Exercise brief: Wherever a line in the material contains the word "computer", copy that line.

##########

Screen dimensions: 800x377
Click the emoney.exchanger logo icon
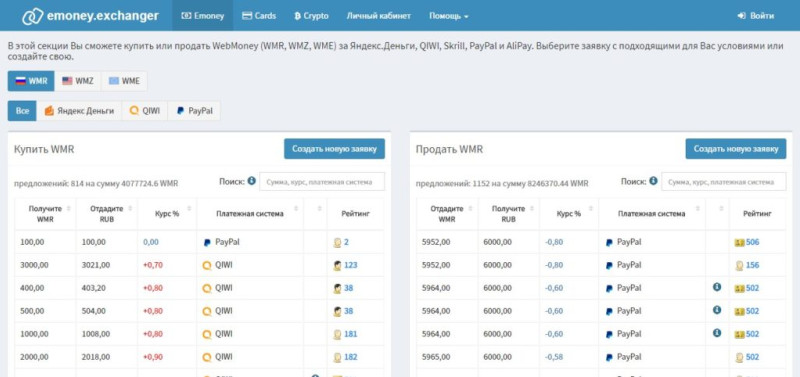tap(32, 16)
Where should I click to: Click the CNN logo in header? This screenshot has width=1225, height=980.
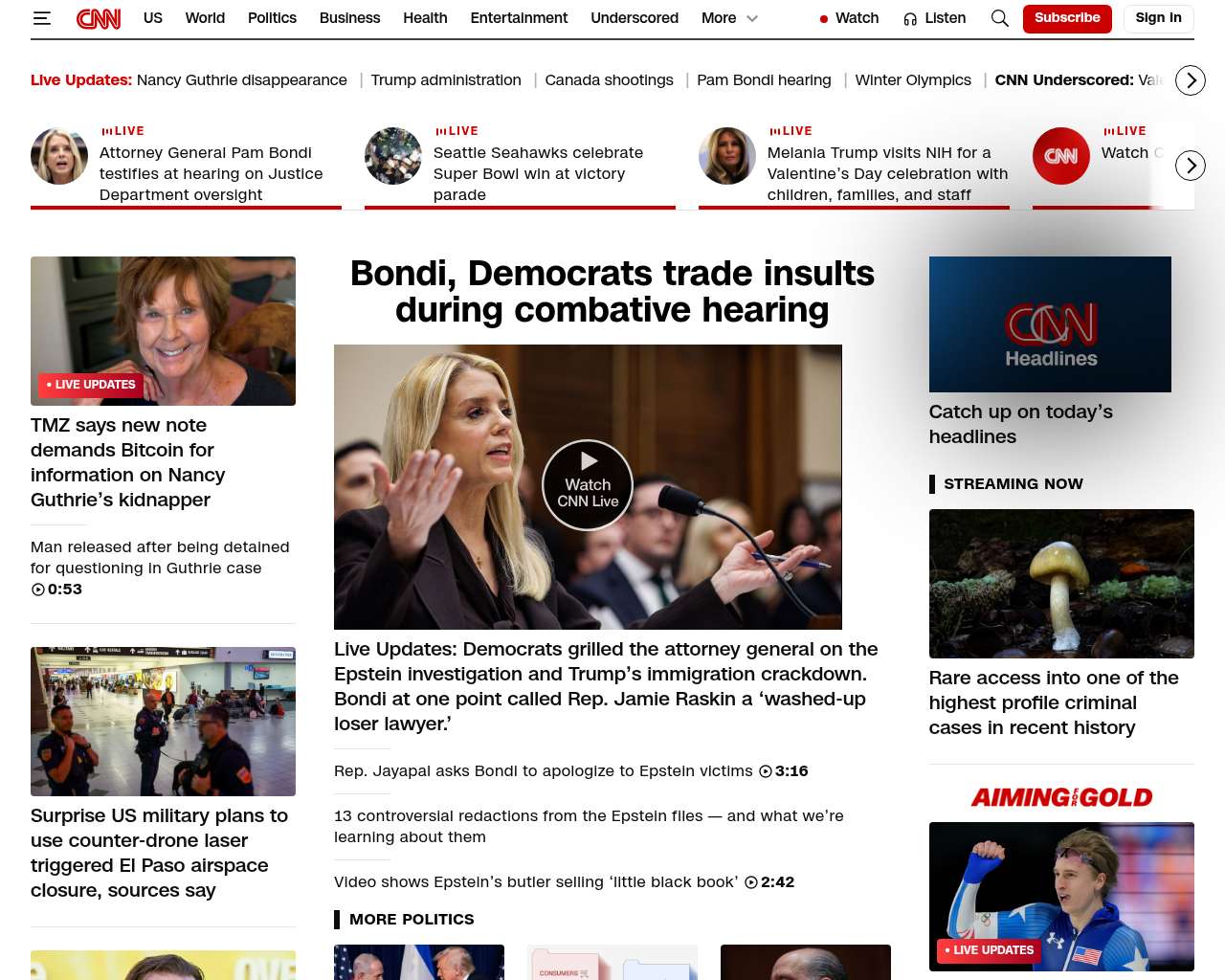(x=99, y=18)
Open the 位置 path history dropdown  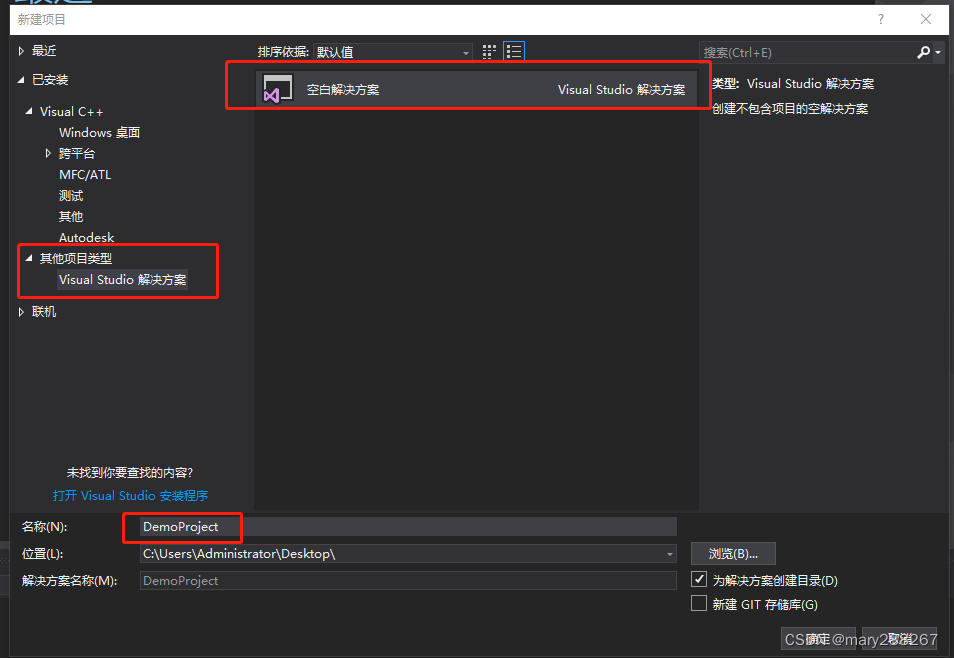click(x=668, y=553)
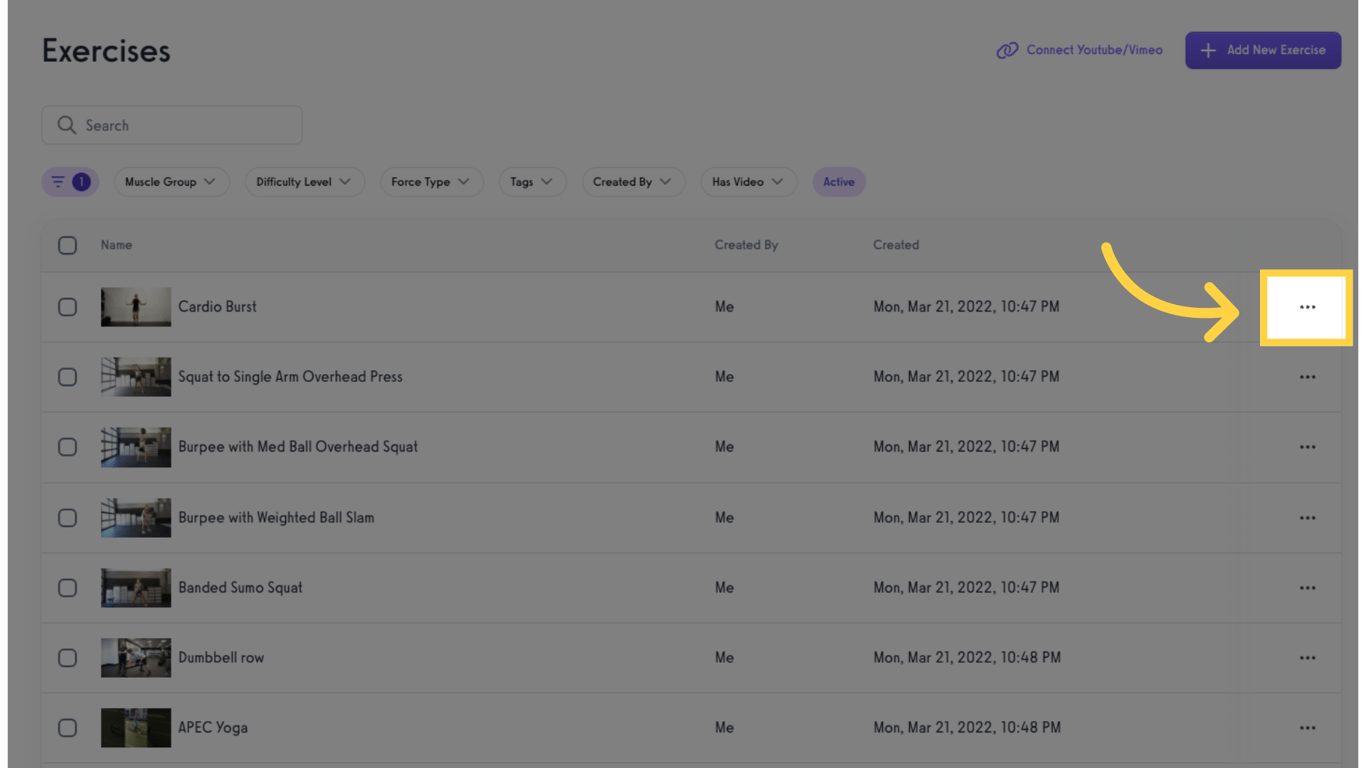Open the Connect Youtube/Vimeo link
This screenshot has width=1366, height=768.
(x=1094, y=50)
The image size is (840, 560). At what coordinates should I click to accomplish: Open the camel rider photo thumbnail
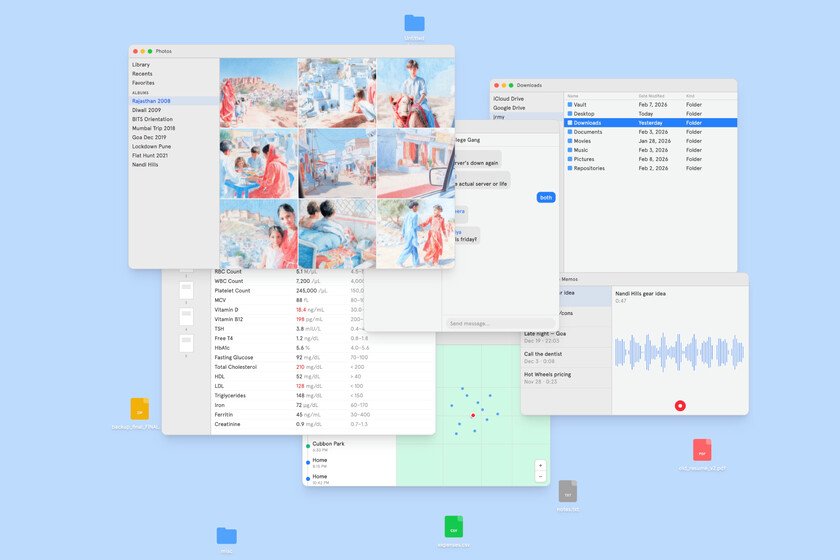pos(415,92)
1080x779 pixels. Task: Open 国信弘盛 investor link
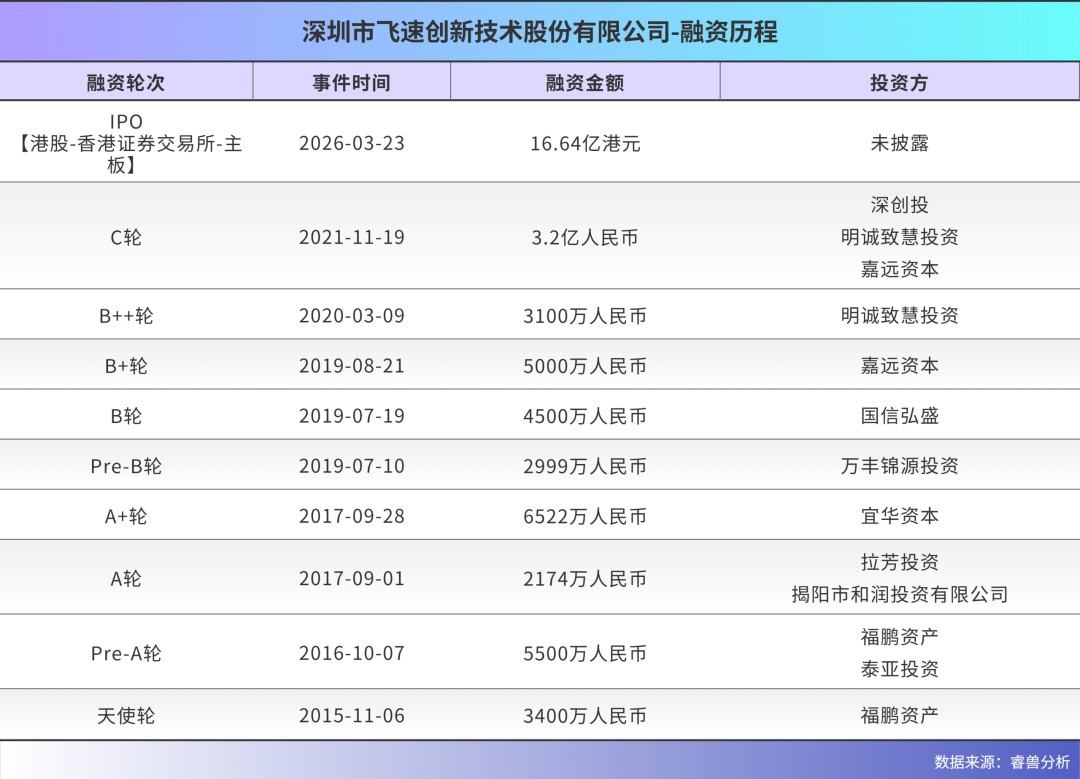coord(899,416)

##########

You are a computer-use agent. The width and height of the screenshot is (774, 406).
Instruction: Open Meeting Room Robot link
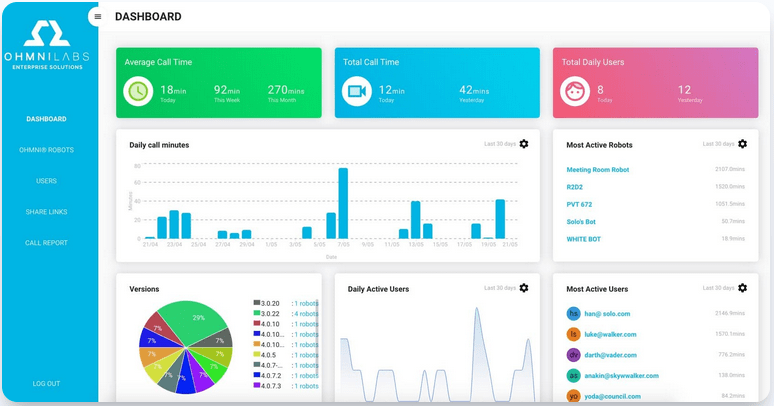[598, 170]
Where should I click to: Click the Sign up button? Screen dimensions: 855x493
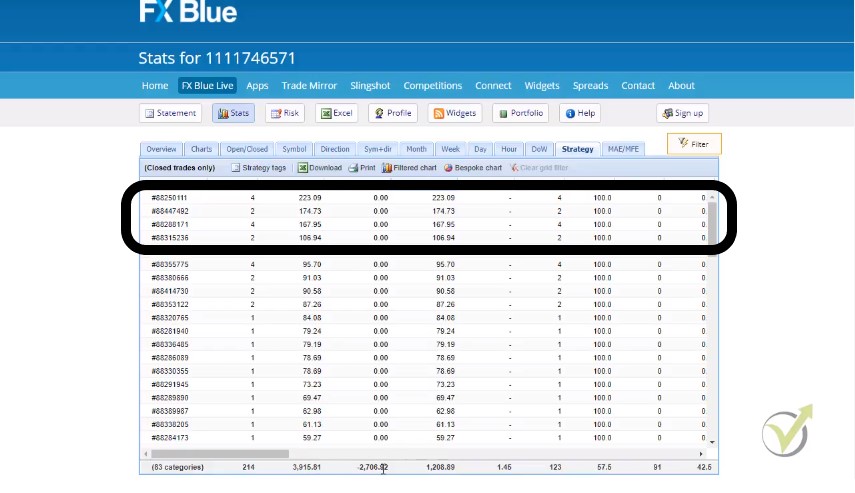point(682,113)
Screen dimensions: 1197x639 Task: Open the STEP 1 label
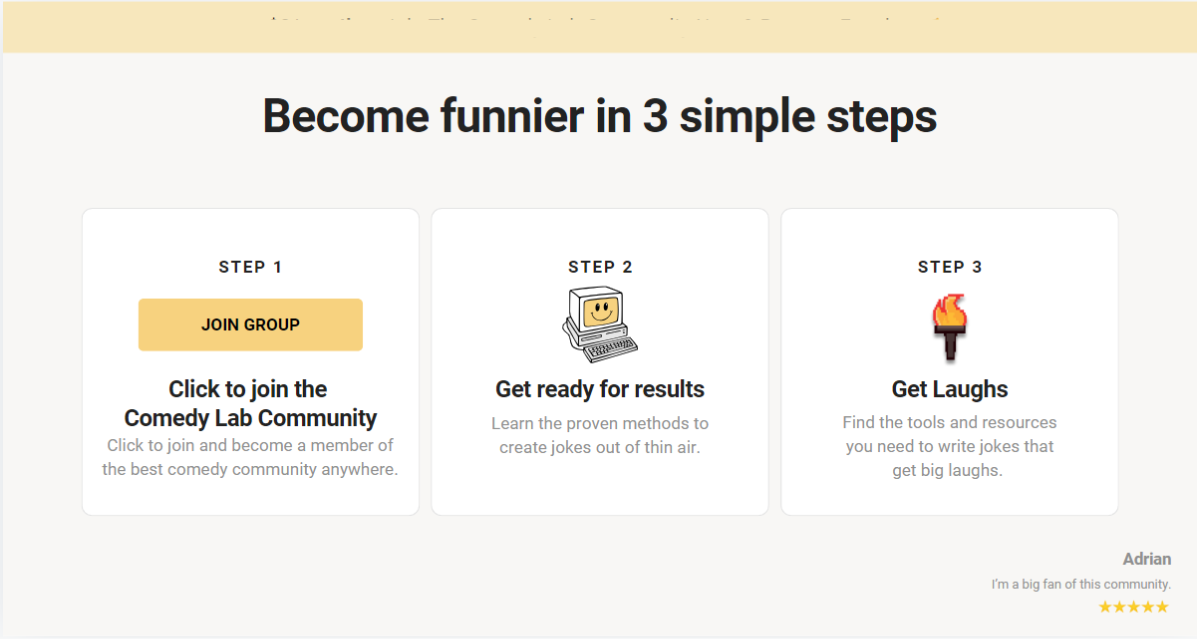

##########

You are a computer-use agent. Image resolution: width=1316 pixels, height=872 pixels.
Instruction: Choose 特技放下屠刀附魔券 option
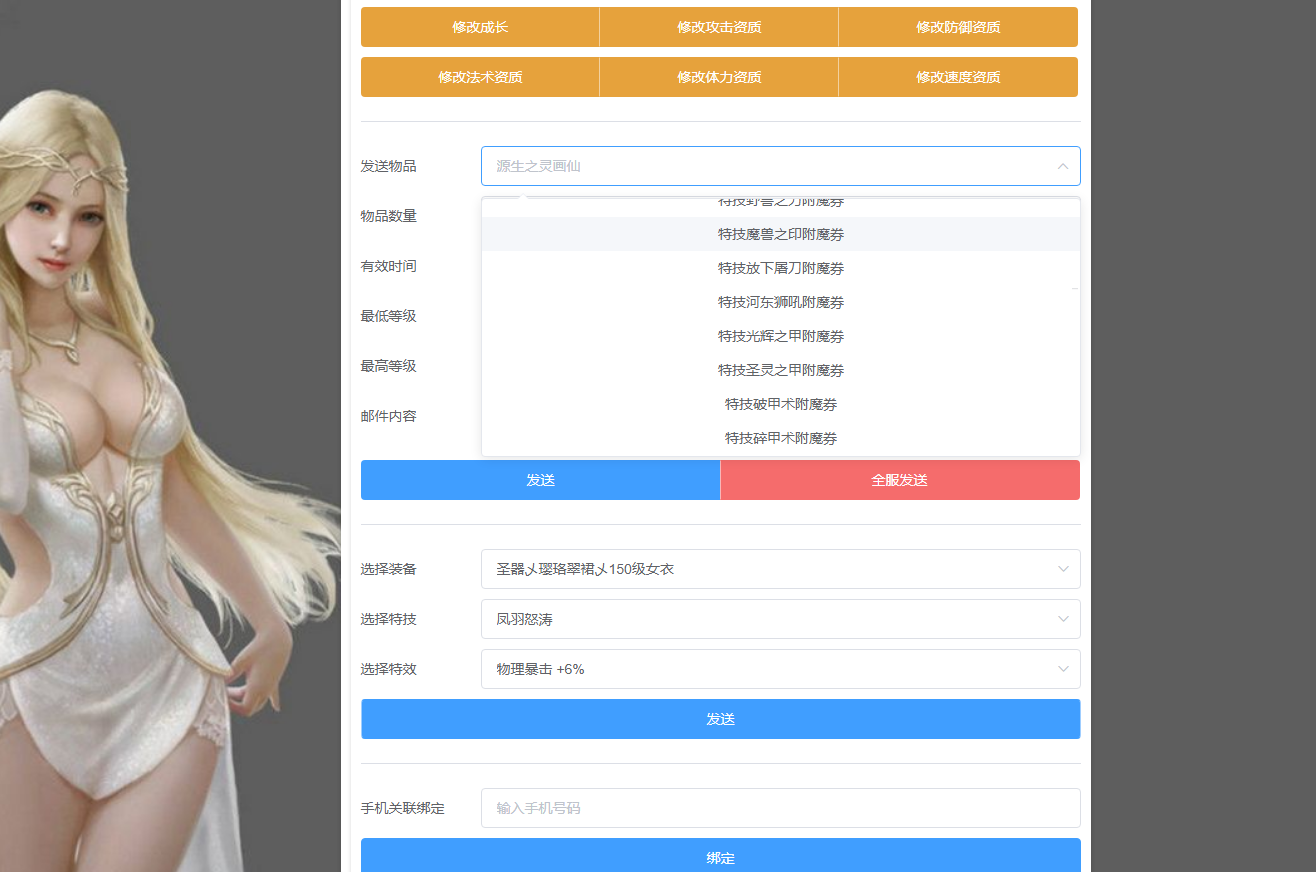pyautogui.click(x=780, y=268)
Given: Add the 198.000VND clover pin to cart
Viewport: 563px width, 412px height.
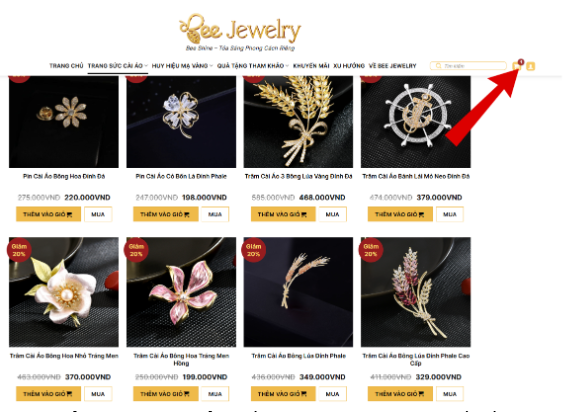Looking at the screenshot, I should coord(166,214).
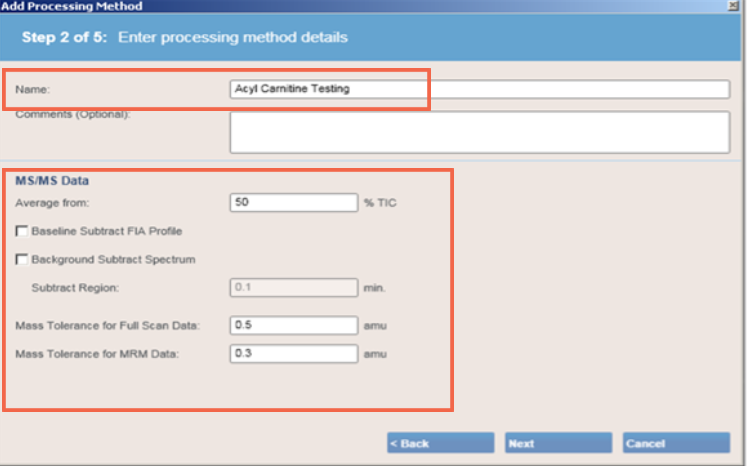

##########

Finished exercise:
You are a computer-use agent. The width and height of the screenshot is (774, 406).
You are a computer-use agent. Image resolution: width=1316 pixels, height=872 pixels.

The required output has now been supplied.